Let's begin with one unfinished piece of business from last week. We promised you coverage of A&E Networks' upfront at Lincoln Center. We didn't deliver. Because A&E wanted to get every last agency, media planner and advertiser rep under their LC tent, due to higher-than-anticipated interest, our and other press passes were converted into tickets for people on standby. Despite whoever on A&E high ordered the switch, company public relations officials were extremely apologetic. No press release issued before or after the event, so I'll assume there were few new programming announcements made inside that tent.
Now here's a quick roundup of questions I have over this week's marathon of upfront presentations, between Monday morning and Thursday night.
*Is broadcast TV adopting the cable model of running two or more original primetime series in the same time slot over the season (one fall-winter/another winter-into-spring)? Early affirmative thoughts from NBC programmer Robert Greenblatt on a conference call Sunday afternoon suggest so.
*Will any canceled 2011-12 series find a second chance on cable, just as Cougar Town did last week with TBS?
*Will diversity show up, and if so, what degree? Not one new scripted series on CBS, NBC, Fox and The CW had a lead actor of color, few had supporting actors and production talent of color. With 40 percent of people in this nation people of color, will things get better or worse for diversity among new series on broadcast network TV?

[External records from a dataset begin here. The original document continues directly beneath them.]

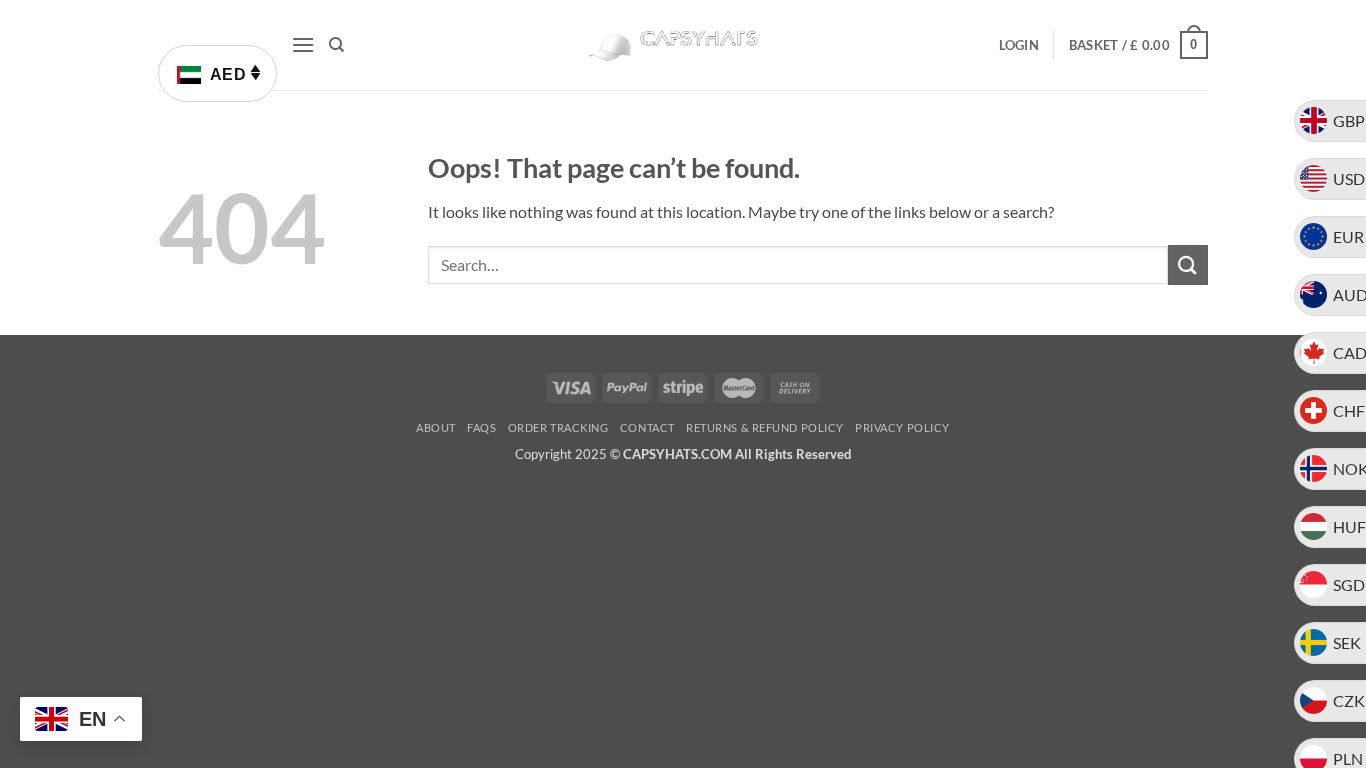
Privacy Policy (902, 427)
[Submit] (1188, 264)
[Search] (336, 45)
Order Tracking (558, 427)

*Will any of the Spanish-language TV networks step to the place with original weekly scripted series with U.S.-based talent calling the shots? Will telenovelas take some creative risks to expand their audience appeal, and go beyond the people from different sides of the tracks fall in love formula? When will Warner Bros., CBS, Disney/ABC, Lionsgate, etc., plus top Latino producers, step in and create Spanish-language scripted TV?
*Who gets a memorable quip from Jimmy Kimmel at ABC's Tuesday affair?
*Will any of the combo broadcast/cable multicast channels created in the last few years (Bounce TV, The Country Network, Cool Music, LATV, This TV, etc.) make a big push for upfront dollars?
*What's in USA's development pipeline, and how much of that will we see at its first-ever same week as the broadcast nets presentation Thursday afternoon?
*Will NBC Universal-owned Telemundo finally carry the Olympics in primetime this summer in London?
*Where's M-Net, the major Asian-American TV channel now in business for 18 months? Why haven't they made an upfront pitch, or being public about their current/future programming plans? If they don't surface this week, will they surface next week at The Cable Show in Boston?
*Why did Internet Week move its annual New York from a great early June placement to this week, smack against upfronts? How many TV industry and advertising people will grumble about this shift, because IW events they would have visited if this fest remained in early June will not get their attendance now?
Please stand by for answers, if someone will offer them.